Una de las principales conclusiones a las que ha llegado la comisión parlamentaria estadounidense encargada de investigar los sucesos del 11 de septiembre de 2001 es la necesidad de reunir todos los servicios de espionaje dependientes de Washington bajo un solo mando. La comisión ha averiguado que las quince organizaciones con tareas propias del Gran Hermano, desde la CIA a la Agencia de Seguridad Nacional, van por libre y, lejos de colaborar, se ocultan informaciones importantes. Así, el rompecabezas de la información disponible antes de los atentados del 11-S permaneció como tal, a trozos, sin que nadie pudiera tener una visión de conjunto de los muchos indicios que apuntaban hacia las intenciones verdaderas de los terroristas.

Tal vez sea una consecuencia inevitable del modelo de sociedad por la que hemos optado, donde la competencia lo es todo y la colaboración, un error que se paga caro. De hecho, la simple proliferación en el país que pasa por ser más poderoso y mejor organizado del mundo de agencias encargadas de lo mismo, el espionaje, es un contrasentido si se piensa en términos de eficacia, uso racional de los recursos y cooperación en busca de lo que es, en principio, el mismo fin: que el Estado se encuentre a salvo de sus enemigos e informado acerca de los planes de éstos. Pero semejante objetivo primordial se sustituye pronto por los propósitos vicarios entre los que se encuentra, en lugar muy destacado, el del crecimiento de las estructuras burocráticas propias en detrimento de las ajenas. En tales condiciones no tarda en aparecer la máxima esencial de este mundo absurdo en el que nos vemos inmersos: el peligroso rival, el verdadero adversario contra el que se debe luchar no es el enemigo remoto sino el colaborador cercano, aquél con el que hay que competir para hacerse con un poco más de poder arrebatándoselo al de enfrente. Cualquiera que haya husmeado de cerca las entrañas de un partido político sabe de sobras que es así: quien preocupa es el que se sienta en la silla de al lado. En buena medida el esquema funciona, desde las empresas a las universidades, de forma muy semejante. ¿A santo de qué, pues, debería interrumpirse ese flujo natural de la ley de la selva cuando se habla de agencias de espionaje?

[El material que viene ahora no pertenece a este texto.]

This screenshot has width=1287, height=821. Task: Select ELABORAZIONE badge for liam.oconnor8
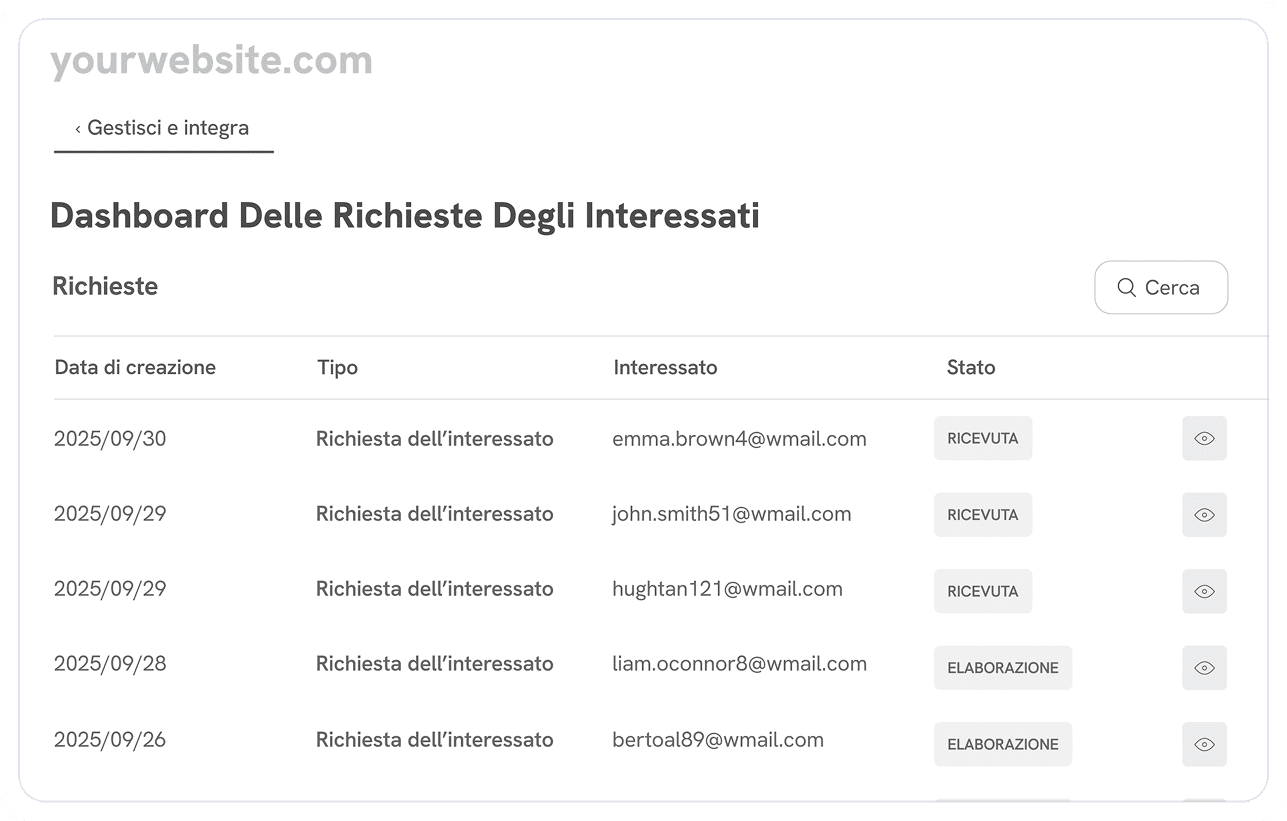point(1002,668)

En España, con motivo de un acontecimiento muy similar, la comisión que investiga los atentados del 11 de marzo de este año está sacando conclusiones parecidas: las pistas acerca de la presencia en España de terroristas islámicos fueron desestimadas en buena medida porque no sólo no se cruzó la información disponible sino que el Centro Nacional de Inteligencia, el organismo encargado de llevar a cabo nada menos que las operaciones de espionaje, fue apartado por el Gobierno de las primeras investigaciones de aquellos sucesos. No es extraño que se dieran palos de ciego por parte de las autoridades, los ministros balbuceasen al intentar explicar lo sucedido y la sensación entre los ciudadanos fuera la de perplejidad y desconfianza.

¿Servirán las comisiones parlamentarias para que mejore algo el panorama desolador de falta de colaboración entre quienes deberían tirar del carro en el mismo sentido? Cabe dudarlo. Tal vez el pragmatismo propio de los Estados Unidos se imponga allí. Por lo que hace a España, creo que la reforma resulta más difícil: es toda una manera de entender la administración y su sentido la que habría de cambiar de cabo a rabo.